[[ Source material open ]]

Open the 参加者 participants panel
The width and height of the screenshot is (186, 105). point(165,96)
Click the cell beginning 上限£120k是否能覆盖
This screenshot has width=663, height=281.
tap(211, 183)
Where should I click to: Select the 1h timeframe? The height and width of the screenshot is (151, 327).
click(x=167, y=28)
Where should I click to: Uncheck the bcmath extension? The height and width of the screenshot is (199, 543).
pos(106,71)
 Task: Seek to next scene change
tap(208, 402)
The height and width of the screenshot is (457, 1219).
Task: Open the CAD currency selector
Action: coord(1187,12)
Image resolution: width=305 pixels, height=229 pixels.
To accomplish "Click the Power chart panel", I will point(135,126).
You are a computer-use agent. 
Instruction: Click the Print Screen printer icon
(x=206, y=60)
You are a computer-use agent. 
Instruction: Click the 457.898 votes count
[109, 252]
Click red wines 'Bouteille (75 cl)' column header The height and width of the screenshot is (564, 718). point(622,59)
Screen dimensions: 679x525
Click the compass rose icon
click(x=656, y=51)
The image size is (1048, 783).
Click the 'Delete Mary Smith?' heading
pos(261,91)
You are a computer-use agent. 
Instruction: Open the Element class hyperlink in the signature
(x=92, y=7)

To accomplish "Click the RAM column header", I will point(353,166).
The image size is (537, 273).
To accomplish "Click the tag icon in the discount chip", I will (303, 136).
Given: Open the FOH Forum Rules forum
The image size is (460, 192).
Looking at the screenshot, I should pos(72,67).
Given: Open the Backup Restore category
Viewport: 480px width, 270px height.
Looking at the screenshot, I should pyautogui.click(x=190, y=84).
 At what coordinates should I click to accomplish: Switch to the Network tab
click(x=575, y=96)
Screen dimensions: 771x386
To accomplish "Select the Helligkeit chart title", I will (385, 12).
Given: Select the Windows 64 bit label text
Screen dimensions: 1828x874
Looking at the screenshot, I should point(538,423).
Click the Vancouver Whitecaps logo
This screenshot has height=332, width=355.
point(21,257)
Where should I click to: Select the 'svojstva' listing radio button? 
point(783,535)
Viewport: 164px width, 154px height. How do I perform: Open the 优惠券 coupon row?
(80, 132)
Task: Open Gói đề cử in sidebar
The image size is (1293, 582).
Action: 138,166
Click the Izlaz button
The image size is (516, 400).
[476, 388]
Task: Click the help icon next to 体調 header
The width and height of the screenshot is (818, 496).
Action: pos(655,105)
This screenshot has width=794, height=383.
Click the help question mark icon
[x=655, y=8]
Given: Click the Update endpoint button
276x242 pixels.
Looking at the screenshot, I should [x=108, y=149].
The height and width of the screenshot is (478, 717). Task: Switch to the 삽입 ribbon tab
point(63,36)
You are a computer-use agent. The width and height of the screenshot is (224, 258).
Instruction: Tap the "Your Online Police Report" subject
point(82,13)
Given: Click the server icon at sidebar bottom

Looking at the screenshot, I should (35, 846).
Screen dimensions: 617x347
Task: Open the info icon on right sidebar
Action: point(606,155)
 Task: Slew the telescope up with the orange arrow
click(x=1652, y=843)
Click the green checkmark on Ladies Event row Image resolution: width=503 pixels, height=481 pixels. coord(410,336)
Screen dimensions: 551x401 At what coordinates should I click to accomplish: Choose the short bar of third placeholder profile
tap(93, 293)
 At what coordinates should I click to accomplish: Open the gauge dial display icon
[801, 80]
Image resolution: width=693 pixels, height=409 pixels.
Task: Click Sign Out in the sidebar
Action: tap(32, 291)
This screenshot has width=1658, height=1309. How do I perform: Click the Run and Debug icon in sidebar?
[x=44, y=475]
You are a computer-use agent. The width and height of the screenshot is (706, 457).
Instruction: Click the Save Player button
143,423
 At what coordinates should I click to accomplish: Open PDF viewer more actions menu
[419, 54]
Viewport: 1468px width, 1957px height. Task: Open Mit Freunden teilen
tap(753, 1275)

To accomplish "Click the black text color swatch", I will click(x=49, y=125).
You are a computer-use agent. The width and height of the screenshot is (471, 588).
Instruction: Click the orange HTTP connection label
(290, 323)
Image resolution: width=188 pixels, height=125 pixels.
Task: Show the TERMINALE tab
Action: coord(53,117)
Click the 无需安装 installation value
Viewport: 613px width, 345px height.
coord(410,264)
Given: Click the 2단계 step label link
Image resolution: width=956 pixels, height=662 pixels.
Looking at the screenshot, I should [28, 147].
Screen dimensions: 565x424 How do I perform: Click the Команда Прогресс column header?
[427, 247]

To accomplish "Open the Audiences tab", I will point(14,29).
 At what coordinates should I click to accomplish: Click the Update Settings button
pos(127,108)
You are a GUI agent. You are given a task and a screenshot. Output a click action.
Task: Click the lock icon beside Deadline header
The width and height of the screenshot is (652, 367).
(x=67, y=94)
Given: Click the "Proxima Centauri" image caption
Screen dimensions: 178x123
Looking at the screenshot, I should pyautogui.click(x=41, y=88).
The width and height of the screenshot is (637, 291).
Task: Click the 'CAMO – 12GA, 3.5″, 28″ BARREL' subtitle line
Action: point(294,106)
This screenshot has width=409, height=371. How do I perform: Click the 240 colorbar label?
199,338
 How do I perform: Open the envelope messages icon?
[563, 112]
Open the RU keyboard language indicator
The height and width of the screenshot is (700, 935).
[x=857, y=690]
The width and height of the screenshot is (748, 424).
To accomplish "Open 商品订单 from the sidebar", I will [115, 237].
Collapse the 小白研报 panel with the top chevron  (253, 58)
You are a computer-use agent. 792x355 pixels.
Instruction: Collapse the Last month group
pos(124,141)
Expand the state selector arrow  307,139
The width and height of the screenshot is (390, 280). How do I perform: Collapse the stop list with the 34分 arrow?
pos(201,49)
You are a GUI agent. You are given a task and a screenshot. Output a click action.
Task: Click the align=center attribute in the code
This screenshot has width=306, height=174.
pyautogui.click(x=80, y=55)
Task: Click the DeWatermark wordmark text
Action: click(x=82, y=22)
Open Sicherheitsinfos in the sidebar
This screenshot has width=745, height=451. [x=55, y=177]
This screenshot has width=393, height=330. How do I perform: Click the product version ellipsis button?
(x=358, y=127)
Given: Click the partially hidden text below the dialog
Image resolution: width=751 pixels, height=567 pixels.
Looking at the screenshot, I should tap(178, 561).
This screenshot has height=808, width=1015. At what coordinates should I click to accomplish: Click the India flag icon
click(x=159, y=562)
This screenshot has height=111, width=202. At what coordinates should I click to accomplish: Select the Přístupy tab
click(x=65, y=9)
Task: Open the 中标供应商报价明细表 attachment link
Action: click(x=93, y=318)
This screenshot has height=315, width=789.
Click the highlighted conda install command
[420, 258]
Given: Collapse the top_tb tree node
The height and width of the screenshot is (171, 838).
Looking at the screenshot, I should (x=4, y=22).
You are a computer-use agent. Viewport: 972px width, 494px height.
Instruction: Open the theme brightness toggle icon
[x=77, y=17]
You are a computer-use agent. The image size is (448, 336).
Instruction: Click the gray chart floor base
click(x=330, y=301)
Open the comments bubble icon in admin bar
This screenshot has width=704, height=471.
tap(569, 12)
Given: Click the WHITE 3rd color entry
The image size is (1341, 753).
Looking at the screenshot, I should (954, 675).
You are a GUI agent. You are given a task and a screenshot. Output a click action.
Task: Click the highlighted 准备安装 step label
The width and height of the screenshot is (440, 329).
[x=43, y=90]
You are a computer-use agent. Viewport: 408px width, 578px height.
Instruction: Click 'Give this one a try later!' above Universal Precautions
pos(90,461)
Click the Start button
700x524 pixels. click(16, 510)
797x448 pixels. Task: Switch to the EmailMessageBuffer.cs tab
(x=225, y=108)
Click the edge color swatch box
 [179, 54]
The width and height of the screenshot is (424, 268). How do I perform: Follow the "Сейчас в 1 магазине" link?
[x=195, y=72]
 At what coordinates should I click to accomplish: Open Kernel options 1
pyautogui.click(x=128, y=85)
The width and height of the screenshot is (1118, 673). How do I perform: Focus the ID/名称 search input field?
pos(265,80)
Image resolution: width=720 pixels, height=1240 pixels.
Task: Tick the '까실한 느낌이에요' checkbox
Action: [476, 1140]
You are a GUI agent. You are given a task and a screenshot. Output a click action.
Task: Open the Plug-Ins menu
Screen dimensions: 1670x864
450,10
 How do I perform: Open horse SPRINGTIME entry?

[[ Source material closed ]]

• Aim of the task:
Above are the records. Copy every line in them holding "step".

• Result of this task:
Given: Click the 2단계 step label link
Task: Click the highlighted 准备安装 step label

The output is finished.